Skip to content

sahil-shubham/karkhana

 
 

Repository files navigation

Karkhana

कारखाना — a workshop. An engineering workshop of agents on bhatti sandboxes.

Karkhana manages the full engineering lifecycle — plan, implement, verify, review — through agents in isolated Firecracker VMs. Work lives in Linear. The methodology is enforced by the system, not by discipline.

How it works

Linear workflow states drive everything. Each state maps to a karkhana behavior:

Backlog ──→ Todo ──→ Planning ──→ Plan Review ──→ Implementing ──→ In Review ──→ Done
             │         │              │                │              │
          dispatch  dispatch     human gate        dispatch      human gate
         (planning) (planning)  (sandbox stops)  (implementation) (sandbox stops)

Dispatch states — karkhana creates a bhatti sandbox, runs an agent with the mode's prompt, checks gates on completion, and advances the issue.

Human gate states — karkhana pauses the sandbox (frees resources), waits for human review. Move the issue forward to approve, backward to request changes.

Terminal states — karkhana destroys the sandbox and cleans up.

Karkhana auto-creates these workflow states in Linear on startup. You configure them in workflow.yaml, karkhana syncs them via the Linear API. No manual Linear setup.

The lifecycle

1. Human creates issue → Triage / Todo
2. Karkhana dispatches planning mode
   → Agent reads codebase, produces PLAN-ME-42.md
   → Gates check: plan exists? has test criteria?
   → Pass → karkhana moves to Plan Review, stops sandbox
3. Human reviews plan
   → Approve → move to Implementing
   → Feedback → move back to Planning (agent gets feedback)
4. Karkhana dispatches implementation mode
   → Agent follows plan part by part, runs tests
   → Gates check: builds? tests pass? branch pushed?
   → Pass → karkhana moves to In Review, stops sandbox
5. Human reviews PR
   → Merge → Done (sandbox destroyed)
   → Feedback → back to Implementing

Gate system

Gates are quality checkpoints that run after an agent session completes. Four types:

  • artifact_exists — does the plan file exist?

→ **Parts of the exercise**
1 – In the Karkhana README, what does karkhana do with the sandbox when an issue reaches a human gate state?
2 – Please rewrite the Karkhana README passage starting at "Terminal states —" and ending at "manual Linear setup.", swapping "sandbox" for "virtual machine".
3 – Translate this sentence from the Karkhana README into French: "Karkhana auto-creates these workflow states in Linear on startup."
The entries come from a separate, unrelated source.

→ **Material shown**
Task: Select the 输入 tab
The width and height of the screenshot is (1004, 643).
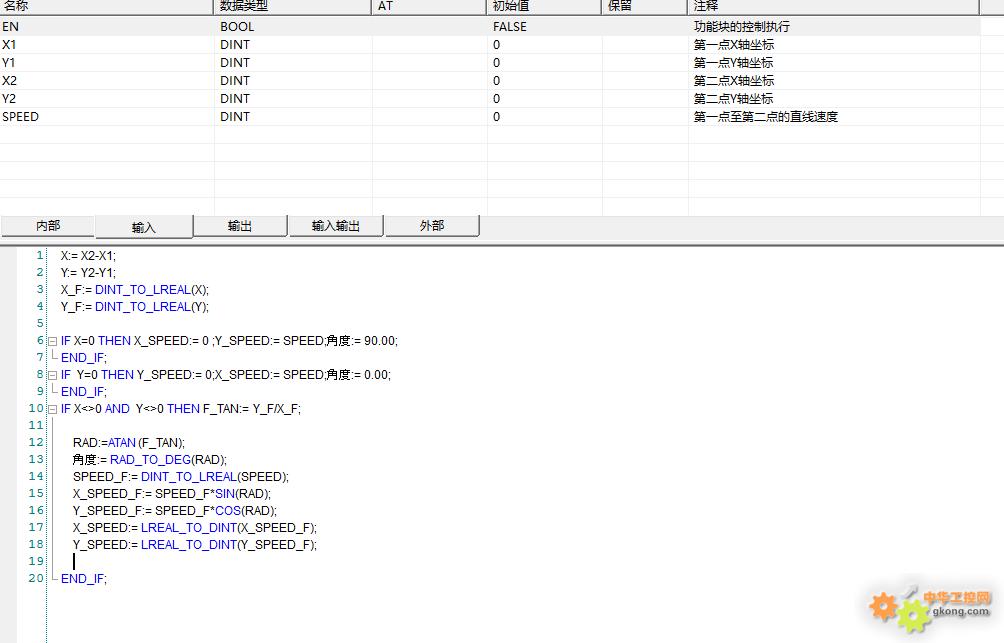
...
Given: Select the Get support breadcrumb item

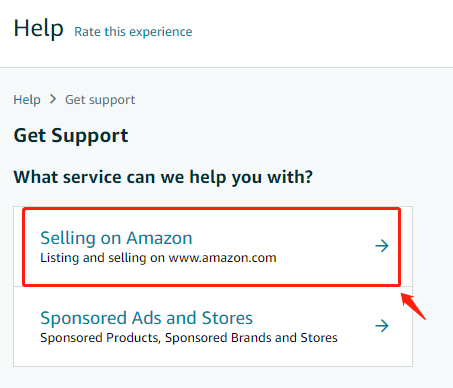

→ **Solutions per task**
1 – It pauses the sandbox to free resources and waits for human review.

2 –
Terminal states — karkhana destroys the virtual machine and cleans up.

Karkhana auto-creates these workflow states in Linear on startup. You configure them in workflow.yaml, karkhana syncs them via the Linear API. No manual Linear setup.

3 – Karkhana crée automatiquement ces états de workflow dans Linear au démarrage.